*** Block opens ***

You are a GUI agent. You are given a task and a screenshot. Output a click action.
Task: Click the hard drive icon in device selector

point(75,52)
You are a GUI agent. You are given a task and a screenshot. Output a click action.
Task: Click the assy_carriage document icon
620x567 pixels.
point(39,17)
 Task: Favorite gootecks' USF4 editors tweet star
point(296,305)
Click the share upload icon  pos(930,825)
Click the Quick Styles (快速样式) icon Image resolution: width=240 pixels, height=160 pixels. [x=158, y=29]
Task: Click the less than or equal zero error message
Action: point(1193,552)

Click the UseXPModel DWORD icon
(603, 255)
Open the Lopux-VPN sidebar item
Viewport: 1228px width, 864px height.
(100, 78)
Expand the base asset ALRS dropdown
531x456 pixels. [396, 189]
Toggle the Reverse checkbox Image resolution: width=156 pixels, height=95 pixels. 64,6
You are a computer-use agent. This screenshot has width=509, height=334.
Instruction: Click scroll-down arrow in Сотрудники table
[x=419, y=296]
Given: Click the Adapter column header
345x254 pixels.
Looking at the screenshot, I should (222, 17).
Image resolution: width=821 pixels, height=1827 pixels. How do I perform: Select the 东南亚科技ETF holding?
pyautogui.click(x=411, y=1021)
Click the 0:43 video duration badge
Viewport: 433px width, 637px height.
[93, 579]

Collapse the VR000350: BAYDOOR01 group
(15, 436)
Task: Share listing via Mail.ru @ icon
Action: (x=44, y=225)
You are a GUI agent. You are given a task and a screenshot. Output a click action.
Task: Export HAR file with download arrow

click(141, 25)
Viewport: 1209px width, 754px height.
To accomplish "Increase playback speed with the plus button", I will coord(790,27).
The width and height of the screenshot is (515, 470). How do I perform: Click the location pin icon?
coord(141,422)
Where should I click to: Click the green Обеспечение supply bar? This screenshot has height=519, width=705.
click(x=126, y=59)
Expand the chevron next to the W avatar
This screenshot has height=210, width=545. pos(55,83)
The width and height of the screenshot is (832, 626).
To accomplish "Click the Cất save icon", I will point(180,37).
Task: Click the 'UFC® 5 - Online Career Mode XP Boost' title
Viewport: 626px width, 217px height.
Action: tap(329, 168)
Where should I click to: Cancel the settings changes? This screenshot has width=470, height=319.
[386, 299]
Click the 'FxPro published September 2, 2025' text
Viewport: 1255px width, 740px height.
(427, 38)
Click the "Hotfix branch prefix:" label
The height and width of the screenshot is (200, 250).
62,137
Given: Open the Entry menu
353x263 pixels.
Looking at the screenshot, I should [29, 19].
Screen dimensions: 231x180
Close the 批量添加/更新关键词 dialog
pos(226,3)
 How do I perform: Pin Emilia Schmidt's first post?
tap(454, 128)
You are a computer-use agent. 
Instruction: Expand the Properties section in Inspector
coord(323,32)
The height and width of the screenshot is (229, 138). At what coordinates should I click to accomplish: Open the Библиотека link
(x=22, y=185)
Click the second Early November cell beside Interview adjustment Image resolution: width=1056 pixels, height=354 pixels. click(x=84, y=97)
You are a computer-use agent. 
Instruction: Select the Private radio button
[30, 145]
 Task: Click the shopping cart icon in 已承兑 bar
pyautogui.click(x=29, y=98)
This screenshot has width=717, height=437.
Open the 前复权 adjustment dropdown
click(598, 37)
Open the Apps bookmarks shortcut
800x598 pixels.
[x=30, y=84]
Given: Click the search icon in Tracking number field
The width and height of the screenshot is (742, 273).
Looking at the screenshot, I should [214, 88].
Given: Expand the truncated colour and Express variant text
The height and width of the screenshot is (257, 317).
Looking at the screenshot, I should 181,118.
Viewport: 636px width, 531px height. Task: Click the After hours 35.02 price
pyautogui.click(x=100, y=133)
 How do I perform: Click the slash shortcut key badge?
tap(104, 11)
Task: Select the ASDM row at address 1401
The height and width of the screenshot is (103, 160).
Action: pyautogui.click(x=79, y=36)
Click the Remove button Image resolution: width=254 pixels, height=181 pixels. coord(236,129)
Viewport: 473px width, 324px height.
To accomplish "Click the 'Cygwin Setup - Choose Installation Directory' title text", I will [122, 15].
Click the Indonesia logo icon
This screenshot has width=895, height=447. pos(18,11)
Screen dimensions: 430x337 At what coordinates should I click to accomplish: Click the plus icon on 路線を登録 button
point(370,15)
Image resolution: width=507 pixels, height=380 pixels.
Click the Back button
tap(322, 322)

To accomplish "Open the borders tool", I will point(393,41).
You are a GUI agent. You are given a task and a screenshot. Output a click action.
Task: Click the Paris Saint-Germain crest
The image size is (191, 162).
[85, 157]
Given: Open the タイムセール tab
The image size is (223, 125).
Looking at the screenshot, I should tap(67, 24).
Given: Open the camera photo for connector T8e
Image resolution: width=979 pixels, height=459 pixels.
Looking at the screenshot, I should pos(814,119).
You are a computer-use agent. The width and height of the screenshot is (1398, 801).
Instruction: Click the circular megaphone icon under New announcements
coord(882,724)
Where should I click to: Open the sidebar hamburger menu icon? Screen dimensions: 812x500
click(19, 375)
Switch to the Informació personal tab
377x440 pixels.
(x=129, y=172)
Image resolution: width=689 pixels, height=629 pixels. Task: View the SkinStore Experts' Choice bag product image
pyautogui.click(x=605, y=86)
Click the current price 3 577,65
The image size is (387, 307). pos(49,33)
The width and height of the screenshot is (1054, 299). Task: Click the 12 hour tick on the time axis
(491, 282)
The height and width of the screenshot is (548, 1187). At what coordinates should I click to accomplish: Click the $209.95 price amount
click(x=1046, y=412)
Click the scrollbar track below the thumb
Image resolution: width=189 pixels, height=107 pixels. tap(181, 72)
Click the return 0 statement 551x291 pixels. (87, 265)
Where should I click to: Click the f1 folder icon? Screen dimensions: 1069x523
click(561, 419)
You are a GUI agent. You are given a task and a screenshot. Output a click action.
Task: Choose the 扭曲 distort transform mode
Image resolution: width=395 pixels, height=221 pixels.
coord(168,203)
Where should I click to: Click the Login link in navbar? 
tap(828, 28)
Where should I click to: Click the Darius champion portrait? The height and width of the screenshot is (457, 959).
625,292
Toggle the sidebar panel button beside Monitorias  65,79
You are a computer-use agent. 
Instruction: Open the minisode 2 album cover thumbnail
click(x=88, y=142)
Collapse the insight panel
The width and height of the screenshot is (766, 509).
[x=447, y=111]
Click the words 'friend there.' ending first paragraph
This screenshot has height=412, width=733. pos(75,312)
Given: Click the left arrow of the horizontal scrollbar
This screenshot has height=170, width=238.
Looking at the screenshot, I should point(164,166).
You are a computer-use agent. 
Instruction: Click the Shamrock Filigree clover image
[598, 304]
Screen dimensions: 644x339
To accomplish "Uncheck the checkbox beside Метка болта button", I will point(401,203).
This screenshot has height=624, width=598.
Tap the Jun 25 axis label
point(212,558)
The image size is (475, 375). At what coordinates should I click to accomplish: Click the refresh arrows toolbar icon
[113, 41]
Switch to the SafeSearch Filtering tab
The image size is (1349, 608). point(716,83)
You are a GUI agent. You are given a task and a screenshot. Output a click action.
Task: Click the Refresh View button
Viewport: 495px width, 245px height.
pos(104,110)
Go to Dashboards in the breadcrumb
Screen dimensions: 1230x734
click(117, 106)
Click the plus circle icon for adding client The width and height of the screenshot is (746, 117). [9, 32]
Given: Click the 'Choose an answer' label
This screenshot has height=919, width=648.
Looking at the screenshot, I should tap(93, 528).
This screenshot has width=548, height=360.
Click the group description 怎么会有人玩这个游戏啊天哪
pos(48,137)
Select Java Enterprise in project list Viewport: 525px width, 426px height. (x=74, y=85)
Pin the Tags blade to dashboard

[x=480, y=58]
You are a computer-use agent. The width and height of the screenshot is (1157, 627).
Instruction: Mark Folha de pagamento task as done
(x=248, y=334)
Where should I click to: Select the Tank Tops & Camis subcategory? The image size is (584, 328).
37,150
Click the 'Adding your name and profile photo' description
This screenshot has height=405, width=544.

*** Block closes ***

WORK TO COMPLETE
Every line from the line containing "Click the 'Adding" to the last line of the material above must be repeated exactly, and no other line.

ANSWER SPACE
Click the 'Adding your name and profile photo' description
This screenshot has height=405, width=544.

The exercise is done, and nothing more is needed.